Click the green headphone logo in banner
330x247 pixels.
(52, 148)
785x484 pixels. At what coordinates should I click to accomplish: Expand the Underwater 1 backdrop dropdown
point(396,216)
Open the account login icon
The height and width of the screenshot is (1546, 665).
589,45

= TASK DESCRIPTION =
Give back all of the data exactly, with every line intact.

= ANSWER SECTION =
Click the green headphone logo in banner
330x247 pixels.
(52, 148)
785x484 pixels. At what coordinates should I click to accomplish: Expand the Underwater 1 backdrop dropdown
point(396,216)
Open the account login icon
The height and width of the screenshot is (1546, 665).
589,45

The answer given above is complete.